• **READING TEXT**:
=====
I listened a couple of times this morning to Rock Bottom, a solo album by Robert Wyatt. I spent years in my teens muddling around with the art rock musicians who had been active 10 years before, including the stellar line-up on the Wyatt record. I had a copy of the New Rock Record, essentially a print-out of a vast database of session musician and headliner work that allowed you to look up any musician and see all the records they had appeared on, and I went through it virtuoso by virtuoso. I particularly liked Steve Hunter, a guitarist whom I thought lost even to Google, but in fact who has a new record out!
All of that aside. What I'm trying to say (and doing rather more circuitously, even, than usual) is that there is a whole world of music in the small art-rock genre down there in the hole with this Wyatt record. I could listen to the genre frequently enough so that some of the playing in the tracks actually made me laugh, as I could perceive the wit in the playing (not in the lyrics, which I found generally to be heavy and unremarkable -- I referred to the spoken word segments as "a-------e sequences" -- but then, as I say, I was younger). That was heady stuff, but lonely in some ways, for a 17-year-old. It was a great way to spend the money I made at Hardee's, and selling ice cream.

(photo via Cromacom on flickr)
Listening to Rock Bottom took me back with much more age and intelligence than I had the first time, and so I didn't tap my foot impatiently, hoping for a hook. Instead, I tended this time to just sit and listen. I had to acknowledge that I don't have the patience for this work, any more, if I ever did. Or, at least, I don't think I do -- but on the other hand, I still love things like the Mars Volta and Emerson Lake and Palmer.
=====
(Pixel coordinate grounding data)
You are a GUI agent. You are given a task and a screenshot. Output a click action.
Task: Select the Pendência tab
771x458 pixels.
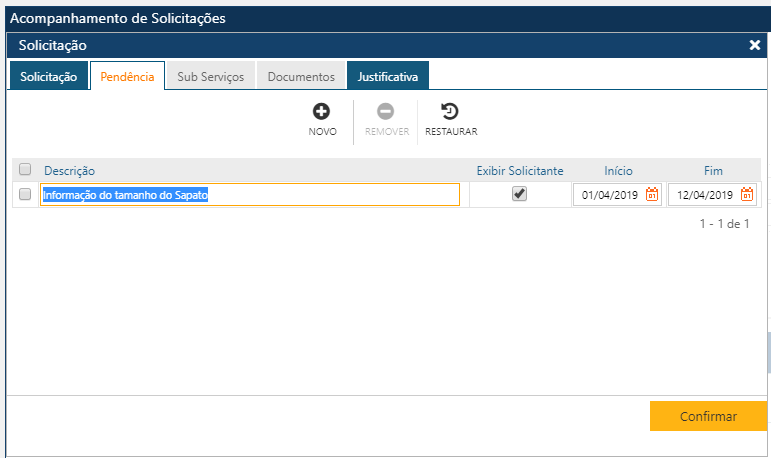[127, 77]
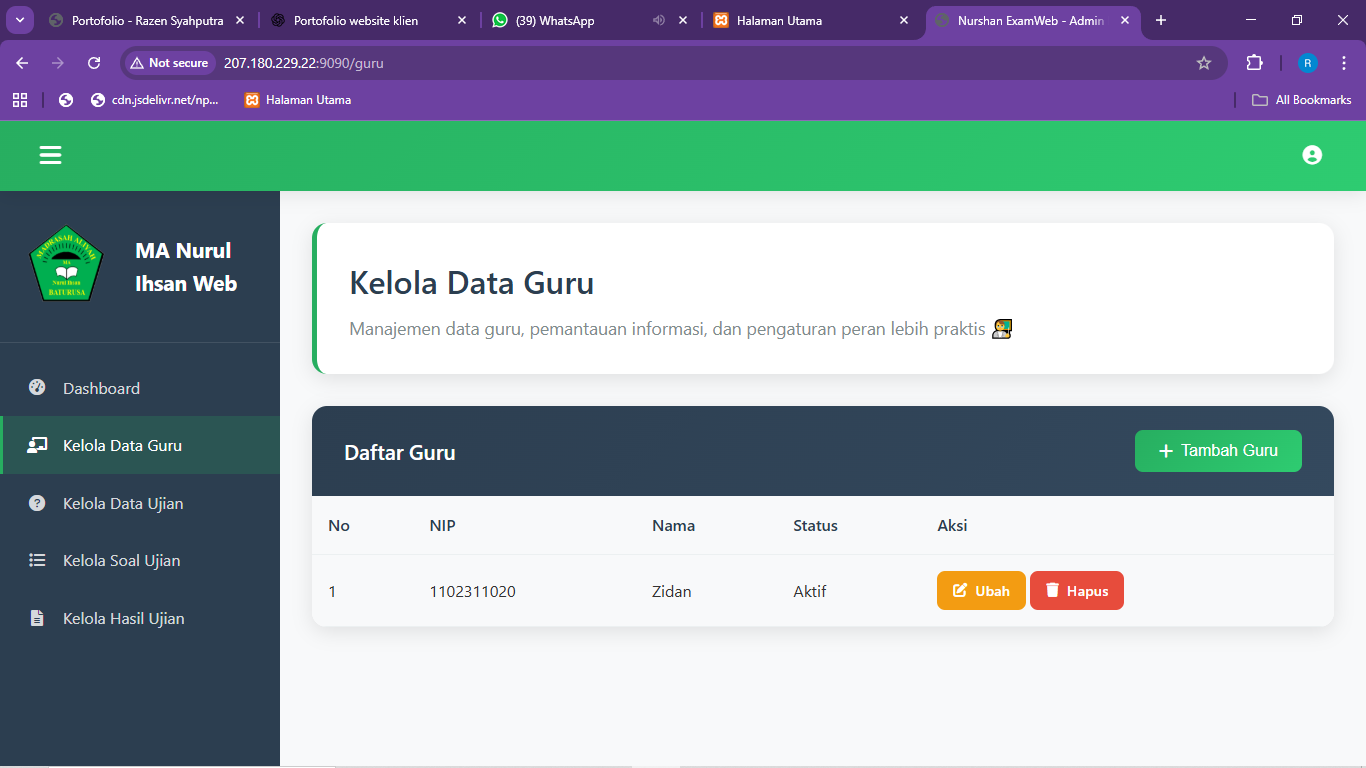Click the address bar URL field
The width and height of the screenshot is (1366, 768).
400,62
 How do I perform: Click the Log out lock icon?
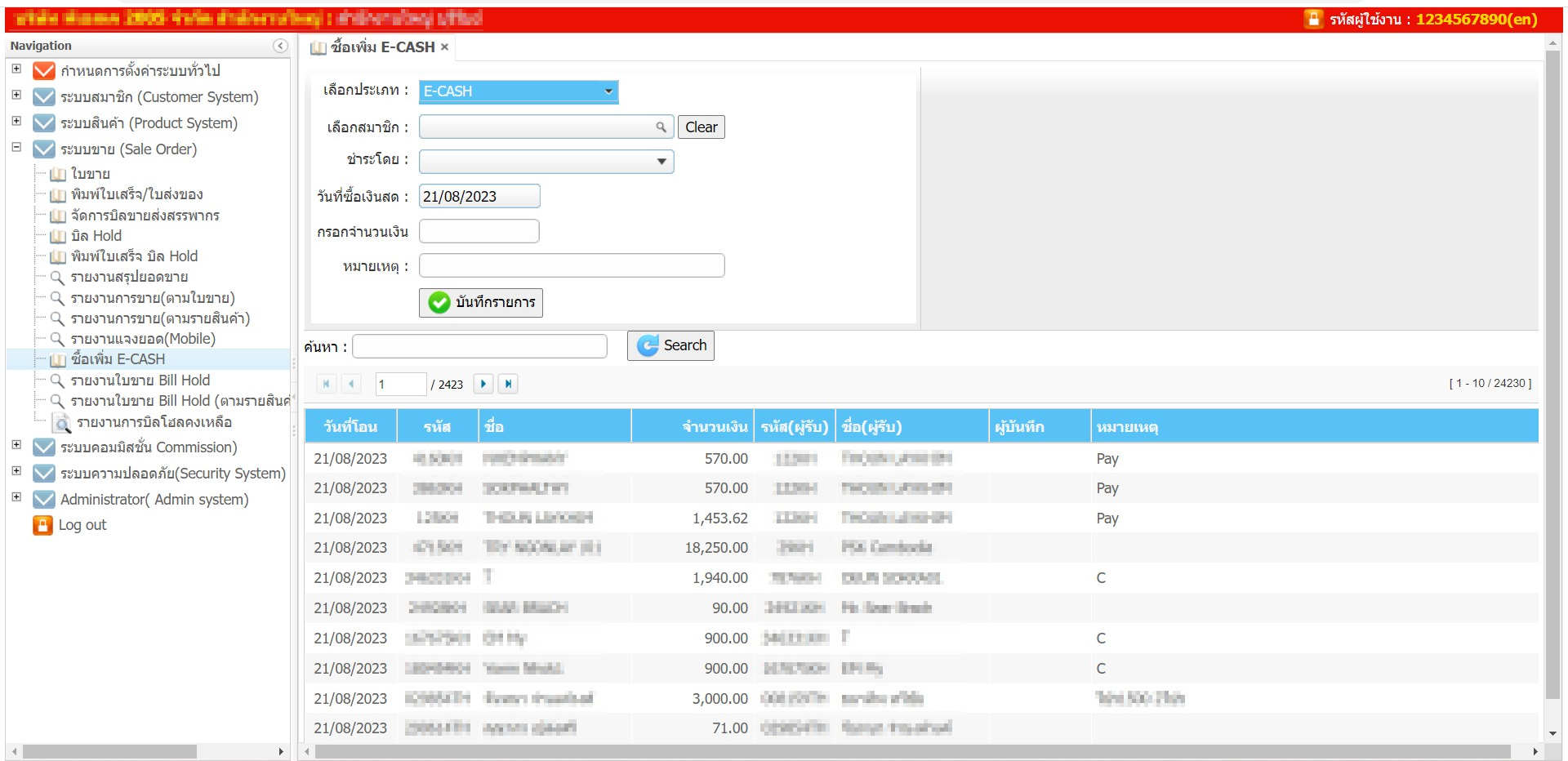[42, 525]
=====
• **WORK ORDER 1**: List every musician or band named in the post about the Robert Wyatt album.
• **WORK ORDER 2**: In the post about the Robert Wyatt album, how did the writer earn the money spent on music at 17?
• **WORK ORDER 3**: Continue the post about the Robert Wyatt album from its last sentence.

• **FINAL ANSWER 1**: Robert Wyatt, Steve Hunter, the Mars Volta, Emerson Lake and Palmer

• **FINAL ANSWER 2**: By working at Hardee's and selling ice cream.

• **FINAL ANSWER 3**:
What I realize is that there was a time when rock and roll had an artistic side it now lacks, when it was possible just to be an artist and make artful, artistic rock. Not just Art Rock, mind you, but rock for the sake of its existence as a work of art. Did it sell? Well, Wyatt's record did, 1000 recordings says, and I don't doubt it. But this was 1974, and certainly it doesn't compare in memory to other work we heard from that year -- oh, say, Rock and Roll Animal, the Lou Reed live record on which Hunter worked. Such art music had to be recorded, of course, and the record companies weren't what you'd think of as non-profits, but they could sink a lot of art work in an ocean of profit and diligent A&R work and speculation. And you never knew when you'd find a knew Pink Floyd, even if -- and about this they could be patient, back then -- it took five or six records to have a major hit.
Now, Rock Bottom sounds lush and truly experimental, instead of just irritating, which is how I felt about Soft Machine stuff when I was so much younger. But I don't know: I guess I'm a pop music guy. As I said earlier, sometimes I Want Candy. (Maybe more often than I want to admit.)